» **Texto da página**
▼

Você já parou para pensar no quanto as redes sociais se tornaram um palco onde confundimos visibilidade com autoridade, número de seguidores com credibilidade, e curtidas com reputação?
O cenário é recorrente: jovens profissionais com perfis pessoais bastante ativos, milhares de seguidores, engajamento constante e uma presença digital vibrante. Até que, em algum ponto da jornada, surge uma necessidade silenciosa — porém inevitável: a de ser levado a sério.
É aí que começa uma travessia desconfortável — não por ser difícil, mas porque muitos resistem conscientemente a fazê-la. Abandonar (ou ao menos silenciar) um perfil onde já se consolidou uma audiência fiel parece uma renúncia grande demais. Como começar quase do zero, agora com outro propósito: posicionar-se como profissional, construir autoridade e gerar valor real?

▲

» **Itens armazenados**
▼

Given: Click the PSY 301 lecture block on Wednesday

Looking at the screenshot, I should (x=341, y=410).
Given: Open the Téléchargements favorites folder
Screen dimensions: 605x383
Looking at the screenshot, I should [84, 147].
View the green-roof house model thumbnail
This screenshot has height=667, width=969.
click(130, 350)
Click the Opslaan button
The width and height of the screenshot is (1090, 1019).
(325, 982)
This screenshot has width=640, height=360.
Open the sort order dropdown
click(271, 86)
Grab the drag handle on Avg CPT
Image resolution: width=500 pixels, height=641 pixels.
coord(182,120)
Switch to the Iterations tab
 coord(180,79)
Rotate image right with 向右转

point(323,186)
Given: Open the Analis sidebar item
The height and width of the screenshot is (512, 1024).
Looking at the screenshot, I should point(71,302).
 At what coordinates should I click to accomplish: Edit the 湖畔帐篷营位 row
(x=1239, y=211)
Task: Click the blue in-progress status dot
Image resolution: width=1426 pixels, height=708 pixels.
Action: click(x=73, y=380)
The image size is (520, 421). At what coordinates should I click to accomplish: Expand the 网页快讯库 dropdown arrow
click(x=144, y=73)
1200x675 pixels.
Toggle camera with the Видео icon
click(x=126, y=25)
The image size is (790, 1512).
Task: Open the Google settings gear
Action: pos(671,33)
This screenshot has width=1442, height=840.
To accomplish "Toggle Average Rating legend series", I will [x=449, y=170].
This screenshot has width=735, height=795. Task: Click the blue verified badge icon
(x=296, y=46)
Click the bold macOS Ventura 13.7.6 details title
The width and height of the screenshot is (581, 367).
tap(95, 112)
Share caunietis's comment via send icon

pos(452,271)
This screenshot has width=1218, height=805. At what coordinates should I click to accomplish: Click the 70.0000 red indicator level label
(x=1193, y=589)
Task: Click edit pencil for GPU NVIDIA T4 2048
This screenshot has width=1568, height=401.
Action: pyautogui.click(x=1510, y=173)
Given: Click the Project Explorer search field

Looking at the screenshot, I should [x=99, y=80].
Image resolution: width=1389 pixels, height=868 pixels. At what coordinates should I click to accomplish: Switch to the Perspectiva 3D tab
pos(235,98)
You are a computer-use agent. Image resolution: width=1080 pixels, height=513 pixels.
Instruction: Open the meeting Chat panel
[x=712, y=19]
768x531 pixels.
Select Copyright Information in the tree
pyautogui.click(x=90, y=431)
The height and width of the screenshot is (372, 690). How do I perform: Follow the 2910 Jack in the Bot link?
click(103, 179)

▲

» **Suas tarefas**
A. De acordo com o texto sobre redes sociais, que necessidade surge em algum ponto da jornada dos jovens profissionais?
B. Transcreva do texto sobre redes sociais tudo o que vai de "Você já parou" até "levado a sério.".
Os registros constituem um material à parte, independente do texto.

» **Resultados das tarefas**
A. A necessidade de ser levado a sério.

B.
Você já parou para pensar no quanto as redes sociais se tornaram um palco onde confundimos visibilidade com autoridade, número de seguidores com credibilidade, e curtidas com reputação?
O cenário é recorrente: jovens profissionais com perfis pessoais bastante ativos, milhares de seguidores, engajamento constante e uma presença digital vibrante. Até que, em algum ponto da jornada, surge uma necessidade silenciosa — porém inevitável: a de ser levado a sério.